[Pixel coordinate grounding data]
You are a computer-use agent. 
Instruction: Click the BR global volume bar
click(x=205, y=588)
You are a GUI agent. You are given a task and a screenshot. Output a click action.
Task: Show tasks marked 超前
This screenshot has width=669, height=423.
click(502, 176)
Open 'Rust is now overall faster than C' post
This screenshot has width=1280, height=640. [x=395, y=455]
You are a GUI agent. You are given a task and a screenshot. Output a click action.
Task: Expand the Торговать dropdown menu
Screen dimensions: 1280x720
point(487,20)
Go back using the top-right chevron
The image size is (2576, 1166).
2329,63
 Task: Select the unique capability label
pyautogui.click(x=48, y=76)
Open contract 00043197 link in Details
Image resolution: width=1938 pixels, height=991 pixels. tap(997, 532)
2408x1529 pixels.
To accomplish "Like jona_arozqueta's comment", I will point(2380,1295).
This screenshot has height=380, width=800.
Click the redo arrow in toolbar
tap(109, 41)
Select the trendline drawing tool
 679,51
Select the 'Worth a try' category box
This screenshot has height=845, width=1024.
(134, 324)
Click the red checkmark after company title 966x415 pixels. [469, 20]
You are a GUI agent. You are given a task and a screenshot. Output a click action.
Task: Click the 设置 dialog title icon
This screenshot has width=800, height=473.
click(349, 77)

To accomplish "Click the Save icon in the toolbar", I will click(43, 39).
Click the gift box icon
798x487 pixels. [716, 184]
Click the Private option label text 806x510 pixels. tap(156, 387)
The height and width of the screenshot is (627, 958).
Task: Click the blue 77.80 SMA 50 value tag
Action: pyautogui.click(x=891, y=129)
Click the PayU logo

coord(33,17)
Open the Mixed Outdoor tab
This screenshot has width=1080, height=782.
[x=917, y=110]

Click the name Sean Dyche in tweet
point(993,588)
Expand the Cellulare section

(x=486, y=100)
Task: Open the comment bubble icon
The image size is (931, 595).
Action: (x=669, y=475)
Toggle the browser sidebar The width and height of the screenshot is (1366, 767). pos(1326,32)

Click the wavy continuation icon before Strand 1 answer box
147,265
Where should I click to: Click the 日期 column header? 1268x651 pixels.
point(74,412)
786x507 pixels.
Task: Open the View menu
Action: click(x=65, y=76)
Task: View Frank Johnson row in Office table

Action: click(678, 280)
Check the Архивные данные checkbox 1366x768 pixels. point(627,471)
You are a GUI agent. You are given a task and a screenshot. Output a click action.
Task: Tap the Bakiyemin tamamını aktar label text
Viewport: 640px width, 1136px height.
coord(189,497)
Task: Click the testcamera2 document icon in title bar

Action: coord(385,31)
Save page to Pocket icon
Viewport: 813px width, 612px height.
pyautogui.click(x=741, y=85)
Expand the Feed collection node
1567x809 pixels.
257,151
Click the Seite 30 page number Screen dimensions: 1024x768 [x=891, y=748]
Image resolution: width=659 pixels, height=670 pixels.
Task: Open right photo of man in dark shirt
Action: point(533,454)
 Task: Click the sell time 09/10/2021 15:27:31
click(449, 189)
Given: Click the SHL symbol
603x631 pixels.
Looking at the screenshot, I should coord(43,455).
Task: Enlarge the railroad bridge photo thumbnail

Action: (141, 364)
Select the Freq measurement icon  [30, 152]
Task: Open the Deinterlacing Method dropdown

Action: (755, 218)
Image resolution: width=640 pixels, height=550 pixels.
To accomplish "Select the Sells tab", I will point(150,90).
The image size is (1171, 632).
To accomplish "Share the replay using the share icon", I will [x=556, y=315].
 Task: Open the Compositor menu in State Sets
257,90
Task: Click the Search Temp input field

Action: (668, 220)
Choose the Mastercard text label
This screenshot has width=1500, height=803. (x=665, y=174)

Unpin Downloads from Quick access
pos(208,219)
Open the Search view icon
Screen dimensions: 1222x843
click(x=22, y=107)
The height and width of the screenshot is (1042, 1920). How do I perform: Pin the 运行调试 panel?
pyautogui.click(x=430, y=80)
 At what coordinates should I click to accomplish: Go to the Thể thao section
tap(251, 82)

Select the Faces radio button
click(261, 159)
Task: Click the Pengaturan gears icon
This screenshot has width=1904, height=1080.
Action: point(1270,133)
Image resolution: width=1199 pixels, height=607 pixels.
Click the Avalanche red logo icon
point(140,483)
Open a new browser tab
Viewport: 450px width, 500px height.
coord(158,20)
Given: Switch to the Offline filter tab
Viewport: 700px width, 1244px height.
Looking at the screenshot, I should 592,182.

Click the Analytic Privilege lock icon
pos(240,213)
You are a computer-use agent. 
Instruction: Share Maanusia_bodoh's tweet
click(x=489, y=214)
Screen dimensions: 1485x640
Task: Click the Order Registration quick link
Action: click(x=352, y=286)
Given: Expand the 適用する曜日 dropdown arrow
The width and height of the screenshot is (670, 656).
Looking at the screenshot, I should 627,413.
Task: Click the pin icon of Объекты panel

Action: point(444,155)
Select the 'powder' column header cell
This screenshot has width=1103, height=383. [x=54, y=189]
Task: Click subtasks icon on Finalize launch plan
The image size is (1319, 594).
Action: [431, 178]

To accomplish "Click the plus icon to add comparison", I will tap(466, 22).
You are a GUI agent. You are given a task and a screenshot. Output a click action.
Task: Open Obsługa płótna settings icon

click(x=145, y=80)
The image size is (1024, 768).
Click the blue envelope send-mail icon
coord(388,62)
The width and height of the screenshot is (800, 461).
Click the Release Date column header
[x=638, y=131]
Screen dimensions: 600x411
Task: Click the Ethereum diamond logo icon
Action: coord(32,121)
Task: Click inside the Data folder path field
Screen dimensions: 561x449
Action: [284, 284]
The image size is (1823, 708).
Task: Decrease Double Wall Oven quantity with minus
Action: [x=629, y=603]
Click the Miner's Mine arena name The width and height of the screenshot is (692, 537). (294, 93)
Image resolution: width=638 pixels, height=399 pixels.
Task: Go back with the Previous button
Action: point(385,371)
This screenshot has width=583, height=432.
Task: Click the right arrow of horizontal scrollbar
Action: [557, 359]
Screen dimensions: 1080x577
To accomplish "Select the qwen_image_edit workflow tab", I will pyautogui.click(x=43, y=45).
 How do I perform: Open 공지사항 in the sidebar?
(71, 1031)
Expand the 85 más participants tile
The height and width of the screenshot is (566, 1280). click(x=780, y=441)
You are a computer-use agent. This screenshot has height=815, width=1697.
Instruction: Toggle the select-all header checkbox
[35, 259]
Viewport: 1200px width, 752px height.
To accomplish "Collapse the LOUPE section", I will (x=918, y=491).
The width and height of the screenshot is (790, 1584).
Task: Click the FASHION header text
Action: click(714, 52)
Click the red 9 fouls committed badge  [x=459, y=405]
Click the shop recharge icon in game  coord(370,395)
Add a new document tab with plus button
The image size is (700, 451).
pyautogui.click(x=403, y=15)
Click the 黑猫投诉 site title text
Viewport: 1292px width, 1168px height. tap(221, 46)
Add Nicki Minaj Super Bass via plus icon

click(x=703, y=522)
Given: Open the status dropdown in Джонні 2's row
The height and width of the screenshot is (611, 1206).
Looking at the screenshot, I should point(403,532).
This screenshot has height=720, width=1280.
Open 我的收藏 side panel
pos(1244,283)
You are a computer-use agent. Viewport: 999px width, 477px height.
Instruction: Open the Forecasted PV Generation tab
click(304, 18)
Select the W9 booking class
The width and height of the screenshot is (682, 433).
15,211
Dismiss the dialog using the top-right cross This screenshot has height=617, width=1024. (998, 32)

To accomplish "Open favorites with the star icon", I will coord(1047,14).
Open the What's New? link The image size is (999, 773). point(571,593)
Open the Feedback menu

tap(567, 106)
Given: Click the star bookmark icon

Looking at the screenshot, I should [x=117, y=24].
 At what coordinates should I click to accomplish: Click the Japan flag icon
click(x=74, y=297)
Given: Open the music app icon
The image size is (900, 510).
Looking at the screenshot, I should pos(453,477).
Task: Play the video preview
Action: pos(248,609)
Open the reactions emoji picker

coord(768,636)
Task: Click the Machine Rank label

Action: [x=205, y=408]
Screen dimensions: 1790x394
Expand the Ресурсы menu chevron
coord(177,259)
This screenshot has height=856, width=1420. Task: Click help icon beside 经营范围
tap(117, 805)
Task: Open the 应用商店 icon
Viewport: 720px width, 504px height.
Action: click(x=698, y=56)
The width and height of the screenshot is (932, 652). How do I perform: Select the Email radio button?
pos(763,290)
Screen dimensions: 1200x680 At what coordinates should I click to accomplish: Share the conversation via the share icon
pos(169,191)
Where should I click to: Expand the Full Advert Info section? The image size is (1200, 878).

Try it
Take the lines above from the first through the one containing "Task: Click the 设置 dialog title icon" and reproduce them exactly; include nothing else.

Response area
You are a computer-use agent. 
Instruction: Click the BR global volume bar
click(x=205, y=588)
You are a GUI agent. You are given a task and a screenshot. Output a click action.
Task: Show tasks marked 超前
This screenshot has width=669, height=423.
click(502, 176)
Open 'Rust is now overall faster than C' post
This screenshot has width=1280, height=640. [x=395, y=455]
You are a GUI agent. You are given a task and a screenshot. Output a click action.
Task: Expand the Торговать dropdown menu
Screen dimensions: 1280x720
point(487,20)
Go back using the top-right chevron
The image size is (2576, 1166).
2329,63
 Task: Select the unique capability label
pyautogui.click(x=48, y=76)
Open contract 00043197 link in Details
Image resolution: width=1938 pixels, height=991 pixels. tap(997, 532)
2408x1529 pixels.
To accomplish "Like jona_arozqueta's comment", I will point(2380,1295).
This screenshot has height=380, width=800.
Click the redo arrow in toolbar
tap(109, 41)
Select the trendline drawing tool
 679,51
Select the 'Worth a try' category box
This screenshot has height=845, width=1024.
(134, 324)
Click the red checkmark after company title 966x415 pixels. [469, 20]
You are a GUI agent. You are given a task and a screenshot. Output a click action.
Task: Click the 设置 dialog title icon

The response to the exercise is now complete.